Passage
----
International Day of Non-Violence is observed on 2 October, the birthday of Mahatma Gandhi. It was established on 15 June 2007 according to United Nations General Assembly resolution A/RES/61/271. The day is an occasion to "disseminate the message of non-violence ... through education and public awareness ... and reaffirm the desire for a culture of peace, tolerance, understanding and non-violence". It is not a public holiday, but is observed around the world in various ways, often to draw attention to global issues. Its date and purpose correspond with those of the Indian national public holiday of Gandhi Jayanti.

==Background==
In January 2004, Iranian Nobel laureate Shirin Ebadi had taken a proposal for an International Day of Non-Violence from a Hindi teacher in Paris teaching international students to the World Social Forum in Mumbai. The idea gradually attracted the interest of some leaders of India's Congress Party ("Ahimsa Finds Teen Voice", The Telegraph, Calcutta) until a Satyagraha Conference resolution in New Delhi in January 2007, initiated by Indian National Congress President and Chairperson of the United Progressive Alliance Sonia Gandhi and Archbishop Desmond Tutu, called upon the United Nations to adopt the idea.
----
Dataset
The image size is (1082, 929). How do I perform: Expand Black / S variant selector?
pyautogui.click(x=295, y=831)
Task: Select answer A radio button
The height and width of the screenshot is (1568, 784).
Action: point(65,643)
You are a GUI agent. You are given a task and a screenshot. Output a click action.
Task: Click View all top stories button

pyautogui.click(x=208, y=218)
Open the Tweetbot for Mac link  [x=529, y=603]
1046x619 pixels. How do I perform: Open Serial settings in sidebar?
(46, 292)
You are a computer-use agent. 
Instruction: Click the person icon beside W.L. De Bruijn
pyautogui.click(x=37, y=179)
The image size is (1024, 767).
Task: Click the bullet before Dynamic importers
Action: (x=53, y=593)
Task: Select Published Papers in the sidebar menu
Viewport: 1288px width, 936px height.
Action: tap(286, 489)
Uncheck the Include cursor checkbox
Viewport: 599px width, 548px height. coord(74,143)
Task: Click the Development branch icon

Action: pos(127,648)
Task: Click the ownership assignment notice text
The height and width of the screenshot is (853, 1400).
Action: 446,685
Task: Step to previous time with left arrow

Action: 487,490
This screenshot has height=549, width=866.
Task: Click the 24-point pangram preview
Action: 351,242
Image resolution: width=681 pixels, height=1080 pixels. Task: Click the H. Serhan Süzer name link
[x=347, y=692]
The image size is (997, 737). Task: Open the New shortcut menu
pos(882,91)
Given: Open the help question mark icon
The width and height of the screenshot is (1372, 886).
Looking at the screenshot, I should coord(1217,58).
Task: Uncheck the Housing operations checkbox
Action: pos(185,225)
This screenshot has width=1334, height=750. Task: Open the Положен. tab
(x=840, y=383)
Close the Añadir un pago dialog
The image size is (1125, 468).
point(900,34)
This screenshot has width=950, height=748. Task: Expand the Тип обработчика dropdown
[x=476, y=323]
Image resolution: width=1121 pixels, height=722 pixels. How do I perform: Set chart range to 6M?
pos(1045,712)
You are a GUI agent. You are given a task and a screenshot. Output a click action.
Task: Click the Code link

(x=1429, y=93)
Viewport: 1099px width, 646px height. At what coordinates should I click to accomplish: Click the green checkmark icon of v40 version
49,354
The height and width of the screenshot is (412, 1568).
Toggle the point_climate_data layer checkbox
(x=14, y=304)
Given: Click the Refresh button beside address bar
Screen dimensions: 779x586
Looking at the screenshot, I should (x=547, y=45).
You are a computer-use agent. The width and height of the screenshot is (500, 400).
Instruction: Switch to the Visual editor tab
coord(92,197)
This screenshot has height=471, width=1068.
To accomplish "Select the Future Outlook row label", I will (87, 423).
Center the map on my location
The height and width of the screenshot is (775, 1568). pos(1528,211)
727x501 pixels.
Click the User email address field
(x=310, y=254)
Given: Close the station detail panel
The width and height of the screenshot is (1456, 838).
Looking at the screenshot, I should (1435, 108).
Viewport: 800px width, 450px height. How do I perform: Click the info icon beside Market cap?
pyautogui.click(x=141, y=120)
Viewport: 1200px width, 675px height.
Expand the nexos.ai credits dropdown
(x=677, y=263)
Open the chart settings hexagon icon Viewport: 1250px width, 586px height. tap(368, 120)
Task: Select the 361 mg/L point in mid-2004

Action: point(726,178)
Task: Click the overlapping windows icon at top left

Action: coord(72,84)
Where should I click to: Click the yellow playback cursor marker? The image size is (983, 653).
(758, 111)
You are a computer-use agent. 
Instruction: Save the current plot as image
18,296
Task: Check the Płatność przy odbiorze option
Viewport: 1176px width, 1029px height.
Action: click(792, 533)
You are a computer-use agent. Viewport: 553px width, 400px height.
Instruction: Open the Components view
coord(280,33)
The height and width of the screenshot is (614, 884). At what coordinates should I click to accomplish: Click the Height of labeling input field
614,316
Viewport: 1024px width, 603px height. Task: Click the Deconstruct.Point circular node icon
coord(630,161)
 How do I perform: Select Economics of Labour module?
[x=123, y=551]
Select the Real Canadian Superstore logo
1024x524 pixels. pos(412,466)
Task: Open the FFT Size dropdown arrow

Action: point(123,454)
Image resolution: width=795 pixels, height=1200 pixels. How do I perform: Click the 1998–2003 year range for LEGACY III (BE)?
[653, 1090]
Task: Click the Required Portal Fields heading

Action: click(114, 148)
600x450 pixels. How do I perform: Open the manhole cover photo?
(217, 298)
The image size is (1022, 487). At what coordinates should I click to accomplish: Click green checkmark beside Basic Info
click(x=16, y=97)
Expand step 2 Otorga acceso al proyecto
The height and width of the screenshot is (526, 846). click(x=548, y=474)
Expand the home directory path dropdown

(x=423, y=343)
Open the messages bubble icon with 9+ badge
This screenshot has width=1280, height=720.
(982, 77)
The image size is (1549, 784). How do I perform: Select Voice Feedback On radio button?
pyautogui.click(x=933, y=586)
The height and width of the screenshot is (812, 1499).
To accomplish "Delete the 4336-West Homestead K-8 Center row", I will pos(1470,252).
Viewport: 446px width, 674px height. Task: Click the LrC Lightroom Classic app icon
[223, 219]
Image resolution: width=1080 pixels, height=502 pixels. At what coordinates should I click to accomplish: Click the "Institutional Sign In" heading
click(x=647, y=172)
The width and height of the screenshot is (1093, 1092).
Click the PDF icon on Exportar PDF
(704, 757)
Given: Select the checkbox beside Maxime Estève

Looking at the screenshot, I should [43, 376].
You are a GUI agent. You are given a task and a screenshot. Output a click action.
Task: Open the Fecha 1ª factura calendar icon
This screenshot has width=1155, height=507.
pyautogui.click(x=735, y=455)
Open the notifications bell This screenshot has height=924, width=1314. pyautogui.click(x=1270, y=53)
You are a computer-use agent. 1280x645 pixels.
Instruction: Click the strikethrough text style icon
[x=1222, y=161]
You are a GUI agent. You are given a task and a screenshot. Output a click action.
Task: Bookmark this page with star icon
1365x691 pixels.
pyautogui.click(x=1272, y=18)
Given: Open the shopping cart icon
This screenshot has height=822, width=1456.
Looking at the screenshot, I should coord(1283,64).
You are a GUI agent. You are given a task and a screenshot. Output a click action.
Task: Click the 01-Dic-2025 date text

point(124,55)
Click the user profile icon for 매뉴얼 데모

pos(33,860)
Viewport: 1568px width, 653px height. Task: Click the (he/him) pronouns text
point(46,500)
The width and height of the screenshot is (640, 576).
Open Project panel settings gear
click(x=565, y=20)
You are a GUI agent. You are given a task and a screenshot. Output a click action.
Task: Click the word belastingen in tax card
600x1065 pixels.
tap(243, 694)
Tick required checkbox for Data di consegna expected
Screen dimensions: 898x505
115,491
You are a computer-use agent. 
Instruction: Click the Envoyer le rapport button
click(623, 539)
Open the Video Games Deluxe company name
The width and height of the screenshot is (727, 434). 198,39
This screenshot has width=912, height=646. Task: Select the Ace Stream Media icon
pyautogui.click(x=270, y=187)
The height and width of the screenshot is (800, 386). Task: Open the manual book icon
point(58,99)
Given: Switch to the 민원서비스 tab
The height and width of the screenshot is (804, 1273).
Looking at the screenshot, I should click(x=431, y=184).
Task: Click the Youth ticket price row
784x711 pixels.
----
Brief
According to the passage on the International Day of Non-Violence, on what date was the day established?

Task answer
15 June 2007